“L’Ue revochi l’autorizzazione ai cantieri di demolizione turchi e non apra agli indiani”
Lettera alla Commissione Europea della Ong Shipbreaking Platform per stoppare le pratiche “illegali” degli impianti di Aliaga, cimitero delle navi del continente

L’Unione Europea dovrebbe rivedere la propria normativa in materia di demolizione navale.
Lo sostiene in una lettera aperta alla Commissione Europea, un’ampia coalizione di Ong turche, avvocati, sindacati e consigli comunali, sostenuta dall’Ong Shipbreaking Platform con sede a Bruxelles e dall’Ufficio Europeo per l’Ambiente (Eeb), chiedendo l’immediata revoca di tutte le autorizzazioni Ue concesse agli impianti di Demolizione navale di Aliağa, in Turchia, ai sensi dell’articolo 23 del Regolamento Ue in materia (Srr).
La lettera evidenzia diverse presunte violazioni dell’Srr, tra cui rischi per l’ambiente e la salute pubblica legati a esenzioni normative, lacune nell’applicazione della legge, scarico illegale di rifiuti e contaminazione da metalli pesanti e altri inquinanti.
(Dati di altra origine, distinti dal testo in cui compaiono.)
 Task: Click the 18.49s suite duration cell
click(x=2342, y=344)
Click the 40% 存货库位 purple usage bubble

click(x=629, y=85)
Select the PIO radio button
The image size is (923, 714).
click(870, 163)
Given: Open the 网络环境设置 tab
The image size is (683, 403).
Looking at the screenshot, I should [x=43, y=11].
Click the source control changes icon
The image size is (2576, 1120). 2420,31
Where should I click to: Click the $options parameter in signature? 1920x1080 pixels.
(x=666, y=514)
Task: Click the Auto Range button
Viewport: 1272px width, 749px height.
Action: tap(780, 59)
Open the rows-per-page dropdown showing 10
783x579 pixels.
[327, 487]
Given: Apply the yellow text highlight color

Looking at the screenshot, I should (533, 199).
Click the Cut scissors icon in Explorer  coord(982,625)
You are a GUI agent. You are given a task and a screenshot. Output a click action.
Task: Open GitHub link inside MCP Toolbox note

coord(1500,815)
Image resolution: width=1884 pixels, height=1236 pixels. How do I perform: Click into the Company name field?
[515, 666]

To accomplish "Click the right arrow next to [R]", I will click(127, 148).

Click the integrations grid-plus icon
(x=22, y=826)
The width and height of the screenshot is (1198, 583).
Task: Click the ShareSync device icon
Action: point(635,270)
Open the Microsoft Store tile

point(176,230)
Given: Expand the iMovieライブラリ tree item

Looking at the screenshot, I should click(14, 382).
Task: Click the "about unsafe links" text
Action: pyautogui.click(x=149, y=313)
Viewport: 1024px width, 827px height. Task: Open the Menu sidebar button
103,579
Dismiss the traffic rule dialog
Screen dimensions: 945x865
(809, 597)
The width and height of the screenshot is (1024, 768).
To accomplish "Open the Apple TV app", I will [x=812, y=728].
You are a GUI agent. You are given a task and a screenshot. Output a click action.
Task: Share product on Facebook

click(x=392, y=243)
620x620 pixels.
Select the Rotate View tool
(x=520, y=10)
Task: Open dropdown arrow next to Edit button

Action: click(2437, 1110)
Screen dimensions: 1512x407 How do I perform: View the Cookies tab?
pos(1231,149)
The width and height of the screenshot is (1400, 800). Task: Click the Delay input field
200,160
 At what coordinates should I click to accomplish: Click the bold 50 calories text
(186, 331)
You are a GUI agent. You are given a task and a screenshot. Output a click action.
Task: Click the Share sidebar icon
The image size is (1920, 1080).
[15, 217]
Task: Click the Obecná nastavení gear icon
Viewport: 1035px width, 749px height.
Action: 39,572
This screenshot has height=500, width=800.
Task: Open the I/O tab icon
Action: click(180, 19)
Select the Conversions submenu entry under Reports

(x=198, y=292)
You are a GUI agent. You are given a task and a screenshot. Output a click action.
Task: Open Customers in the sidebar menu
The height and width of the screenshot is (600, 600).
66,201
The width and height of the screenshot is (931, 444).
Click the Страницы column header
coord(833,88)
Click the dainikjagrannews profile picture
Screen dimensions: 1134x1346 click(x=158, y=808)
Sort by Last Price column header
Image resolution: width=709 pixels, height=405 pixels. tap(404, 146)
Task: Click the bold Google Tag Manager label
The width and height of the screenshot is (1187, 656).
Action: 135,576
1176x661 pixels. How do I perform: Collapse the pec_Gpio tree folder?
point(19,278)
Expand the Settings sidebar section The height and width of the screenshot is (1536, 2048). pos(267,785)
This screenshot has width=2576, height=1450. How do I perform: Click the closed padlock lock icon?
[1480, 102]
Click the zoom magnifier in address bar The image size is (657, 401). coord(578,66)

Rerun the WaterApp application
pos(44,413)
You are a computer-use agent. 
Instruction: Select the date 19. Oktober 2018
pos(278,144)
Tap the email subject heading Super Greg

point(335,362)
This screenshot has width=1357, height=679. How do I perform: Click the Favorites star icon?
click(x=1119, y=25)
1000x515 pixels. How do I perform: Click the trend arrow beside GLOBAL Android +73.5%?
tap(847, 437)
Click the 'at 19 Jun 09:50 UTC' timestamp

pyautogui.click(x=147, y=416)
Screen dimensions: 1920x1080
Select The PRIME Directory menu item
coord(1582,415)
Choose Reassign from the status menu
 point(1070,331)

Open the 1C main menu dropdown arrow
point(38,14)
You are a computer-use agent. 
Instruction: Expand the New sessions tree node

I firmatari sostengono che le autorizzazioni esistenti legittimano di fatto pratiche che non sarebbero mai consentite in nessuno Stato membro dell’Ue, creando un pericoloso doppio standard che espone i lavoratori e le comunità a rischi ambientali e professionali.
In particolare si chiede alla Commissione Europea di: revocare senza indugio tutte le autorizzazioni Ue per gli impianti di demolizione delle navi di Aliağa; rivedere le procedure di approvazione ai sensi del Regolamento Ue sulla demolizione delle navi, in modo che possano essere approvati solo metodi di piattaforma industriale completamente confinati, come i bacini di carenaggio; cooperare pienamente con le autorità e le organizzazioni della società civile per garantire che l’infrastruttura di Aliağa fornisca un demolizione delle navi sicura e rispettosa dell’ambiente.
I firmatari esprimono inoltre preoccupazione per la valutazione in corso da parte della Commissione delle richieste dei cantieri indiani di “spiaggiamento”. Lo spiaggiamento, ovvero la pratica di smantellamento delle navi direttamente sulle piane di marea, è espressamente vietato nell’Ue. Le Ong esortano la Commissione ad adottare una politica coerente e di tolleranza zero nei confronti di qualsiasi metodo di demolizione navale che non possa garantire il pieno contenimento degli inquinanti e la protezione dei lavoratori dai rischi professionali e dagli incidenti mortali.
“L’elenco Ue dovrebbe rappresentare condizioni di parità e non deve legittimare cattive pratiche e doppi standard nel settore. Questo è qualcosa che condanniamo fermamente e, pertanto, agiamo e sosteniamo la società civile locale” afferma Ekin Sakin, Responsabile Politiche presso l’Ong Shipbreaking Platform.
Secondo Shipbreaking Platform “attualmente, più della metà delle navi battenti bandiera dell’Ue vengono smantellate ad Aliağa, dove 11 dei 22 cantieri locali hanno già ottenuto l’approvazione dell’Ue e altre cinque strutture stanno richiedendo l’approvazione”.